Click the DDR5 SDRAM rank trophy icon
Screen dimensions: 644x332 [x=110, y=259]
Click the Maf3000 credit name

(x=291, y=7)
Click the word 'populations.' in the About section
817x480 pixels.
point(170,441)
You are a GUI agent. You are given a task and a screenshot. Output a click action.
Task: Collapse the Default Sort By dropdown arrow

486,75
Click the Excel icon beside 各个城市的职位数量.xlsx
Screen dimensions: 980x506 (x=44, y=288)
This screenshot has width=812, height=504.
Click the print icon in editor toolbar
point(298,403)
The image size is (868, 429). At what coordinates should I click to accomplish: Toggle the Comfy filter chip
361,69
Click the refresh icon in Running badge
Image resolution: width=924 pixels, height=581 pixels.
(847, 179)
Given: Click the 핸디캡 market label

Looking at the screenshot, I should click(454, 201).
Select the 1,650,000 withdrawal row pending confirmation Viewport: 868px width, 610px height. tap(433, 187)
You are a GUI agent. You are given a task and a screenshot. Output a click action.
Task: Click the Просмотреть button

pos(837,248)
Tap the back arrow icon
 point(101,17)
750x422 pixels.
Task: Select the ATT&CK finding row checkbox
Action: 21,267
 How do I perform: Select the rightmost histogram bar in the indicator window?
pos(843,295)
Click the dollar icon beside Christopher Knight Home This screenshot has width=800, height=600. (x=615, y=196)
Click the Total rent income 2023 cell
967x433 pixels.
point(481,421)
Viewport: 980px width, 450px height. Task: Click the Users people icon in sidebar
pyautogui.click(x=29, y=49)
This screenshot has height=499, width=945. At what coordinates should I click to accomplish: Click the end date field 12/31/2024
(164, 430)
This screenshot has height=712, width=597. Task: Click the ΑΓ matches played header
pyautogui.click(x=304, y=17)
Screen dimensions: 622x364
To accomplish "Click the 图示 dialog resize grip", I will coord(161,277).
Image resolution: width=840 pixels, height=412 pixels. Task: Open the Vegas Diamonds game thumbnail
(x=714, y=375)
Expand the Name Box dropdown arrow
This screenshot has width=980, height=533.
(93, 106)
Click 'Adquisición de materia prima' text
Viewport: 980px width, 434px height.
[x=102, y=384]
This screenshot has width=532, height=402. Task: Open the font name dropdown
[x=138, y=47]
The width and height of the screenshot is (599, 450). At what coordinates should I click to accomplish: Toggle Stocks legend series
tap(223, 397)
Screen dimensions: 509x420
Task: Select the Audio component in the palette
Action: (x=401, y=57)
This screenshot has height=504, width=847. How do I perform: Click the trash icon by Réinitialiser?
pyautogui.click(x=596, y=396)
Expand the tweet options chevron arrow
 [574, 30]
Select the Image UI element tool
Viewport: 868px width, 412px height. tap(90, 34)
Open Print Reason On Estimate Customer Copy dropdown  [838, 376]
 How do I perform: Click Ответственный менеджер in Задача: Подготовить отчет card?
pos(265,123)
★ ★ ★ ★ ★ ★ ★
* **EXERCISE**:
Please write out, exactly as they appear, the lines from the line containing "Select the Image UI element tool" through the last line of the records above, both included.

* **ANSWER TO THIS PROBLEM**:
Select the Image UI element tool
Viewport: 868px width, 412px height. tap(90, 34)
Open Print Reason On Estimate Customer Copy dropdown  [838, 376]
 How do I perform: Click Ответственный менеджер in Задача: Подготовить отчет card?
pos(265,123)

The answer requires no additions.